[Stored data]
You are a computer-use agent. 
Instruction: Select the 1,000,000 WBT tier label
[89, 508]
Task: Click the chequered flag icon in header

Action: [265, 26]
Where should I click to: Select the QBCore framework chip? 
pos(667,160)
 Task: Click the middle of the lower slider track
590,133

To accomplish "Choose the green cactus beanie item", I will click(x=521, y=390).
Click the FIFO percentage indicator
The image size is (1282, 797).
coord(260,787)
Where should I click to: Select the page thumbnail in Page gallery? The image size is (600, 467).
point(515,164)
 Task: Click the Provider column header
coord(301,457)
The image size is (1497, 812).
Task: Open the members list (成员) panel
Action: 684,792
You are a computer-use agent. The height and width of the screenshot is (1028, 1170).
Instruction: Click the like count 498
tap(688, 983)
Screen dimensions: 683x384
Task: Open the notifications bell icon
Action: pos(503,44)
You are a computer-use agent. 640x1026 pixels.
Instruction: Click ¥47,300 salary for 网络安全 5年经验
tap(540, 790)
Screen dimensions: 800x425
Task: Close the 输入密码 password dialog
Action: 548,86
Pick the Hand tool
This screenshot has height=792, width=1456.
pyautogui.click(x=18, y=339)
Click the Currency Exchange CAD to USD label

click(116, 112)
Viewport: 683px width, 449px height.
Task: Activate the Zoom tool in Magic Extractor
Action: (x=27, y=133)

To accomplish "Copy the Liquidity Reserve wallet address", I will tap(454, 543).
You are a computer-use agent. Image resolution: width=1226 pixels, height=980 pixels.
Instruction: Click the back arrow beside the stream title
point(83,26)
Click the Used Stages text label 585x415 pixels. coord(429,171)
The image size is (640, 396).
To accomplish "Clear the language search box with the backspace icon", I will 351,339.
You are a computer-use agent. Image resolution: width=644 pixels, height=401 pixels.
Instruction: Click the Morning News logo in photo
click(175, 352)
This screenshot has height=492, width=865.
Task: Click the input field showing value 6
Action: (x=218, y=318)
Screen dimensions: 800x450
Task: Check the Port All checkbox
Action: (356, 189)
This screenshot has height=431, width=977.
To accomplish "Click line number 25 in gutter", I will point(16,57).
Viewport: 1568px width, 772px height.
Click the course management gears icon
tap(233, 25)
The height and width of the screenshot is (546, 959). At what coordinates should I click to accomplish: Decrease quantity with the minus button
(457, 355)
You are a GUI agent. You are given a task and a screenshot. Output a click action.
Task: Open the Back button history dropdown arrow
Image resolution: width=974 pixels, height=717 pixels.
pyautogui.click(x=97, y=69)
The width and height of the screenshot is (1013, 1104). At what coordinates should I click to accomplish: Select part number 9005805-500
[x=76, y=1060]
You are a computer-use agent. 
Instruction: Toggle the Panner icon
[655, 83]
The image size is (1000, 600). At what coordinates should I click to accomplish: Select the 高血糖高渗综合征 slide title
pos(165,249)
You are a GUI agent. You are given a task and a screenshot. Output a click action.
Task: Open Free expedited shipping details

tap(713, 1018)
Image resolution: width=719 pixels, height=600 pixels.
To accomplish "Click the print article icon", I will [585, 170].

### Work required
Every single line of the data above must be set down again exactly.

### Worked solution
You are a computer-use agent. 
Instruction: Select the 1,000,000 WBT tier label
[89, 508]
Task: Click the chequered flag icon in header

Action: [265, 26]
Where should I click to: Select the QBCore framework chip? 
pos(667,160)
 Task: Click the middle of the lower slider track
590,133

To accomplish "Choose the green cactus beanie item", I will click(x=521, y=390).
Click the FIFO percentage indicator
The image size is (1282, 797).
coord(260,787)
Where should I click to: Select the page thumbnail in Page gallery? The image size is (600, 467).
point(515,164)
 Task: Click the Provider column header
coord(301,457)
The image size is (1497, 812).
Task: Open the members list (成员) panel
Action: 684,792
You are a computer-use agent. The height and width of the screenshot is (1028, 1170).
Instruction: Click the like count 498
tap(688, 983)
Screen dimensions: 683x384
Task: Open the notifications bell icon
Action: pos(503,44)
You are a computer-use agent. 640x1026 pixels.
Instruction: Click ¥47,300 salary for 网络安全 5年经验
tap(540, 790)
Screen dimensions: 800x425
Task: Close the 输入密码 password dialog
Action: 548,86
Pick the Hand tool
This screenshot has height=792, width=1456.
pyautogui.click(x=18, y=339)
Click the Currency Exchange CAD to USD label

click(116, 112)
Viewport: 683px width, 449px height.
Task: Activate the Zoom tool in Magic Extractor
Action: (x=27, y=133)

To accomplish "Copy the Liquidity Reserve wallet address", I will tap(454, 543).
You are a computer-use agent. Image resolution: width=1226 pixels, height=980 pixels.
Instruction: Click the back arrow beside the stream title
point(83,26)
Click the Used Stages text label 585x415 pixels. coord(429,171)
The image size is (640, 396).
To accomplish "Clear the language search box with the backspace icon", I will 351,339.
You are a computer-use agent. Image resolution: width=644 pixels, height=401 pixels.
Instruction: Click the Morning News logo in photo
click(175, 352)
This screenshot has height=492, width=865.
Task: Click the input field showing value 6
Action: (x=218, y=318)
Screen dimensions: 800x450
Task: Check the Port All checkbox
Action: (356, 189)
This screenshot has height=431, width=977.
To accomplish "Click line number 25 in gutter", I will point(16,57).
Viewport: 1568px width, 772px height.
Click the course management gears icon
tap(233, 25)
The height and width of the screenshot is (546, 959). At what coordinates should I click to accomplish: Decrease quantity with the minus button
(457, 355)
You are a GUI agent. You are given a task and a screenshot. Output a click action.
Task: Open the Back button history dropdown arrow
Image resolution: width=974 pixels, height=717 pixels.
pyautogui.click(x=97, y=69)
The width and height of the screenshot is (1013, 1104). At what coordinates should I click to accomplish: Select part number 9005805-500
[x=76, y=1060]
You are a computer-use agent. 
Instruction: Toggle the Panner icon
[655, 83]
The image size is (1000, 600). At what coordinates should I click to accomplish: Select the 高血糖高渗综合征 slide title
pos(165,249)
You are a GUI agent. You are given a task and a screenshot. Output a click action.
Task: Open Free expedited shipping details

tap(713, 1018)
Image resolution: width=719 pixels, height=600 pixels.
To accomplish "Click the print article icon", I will [585, 170].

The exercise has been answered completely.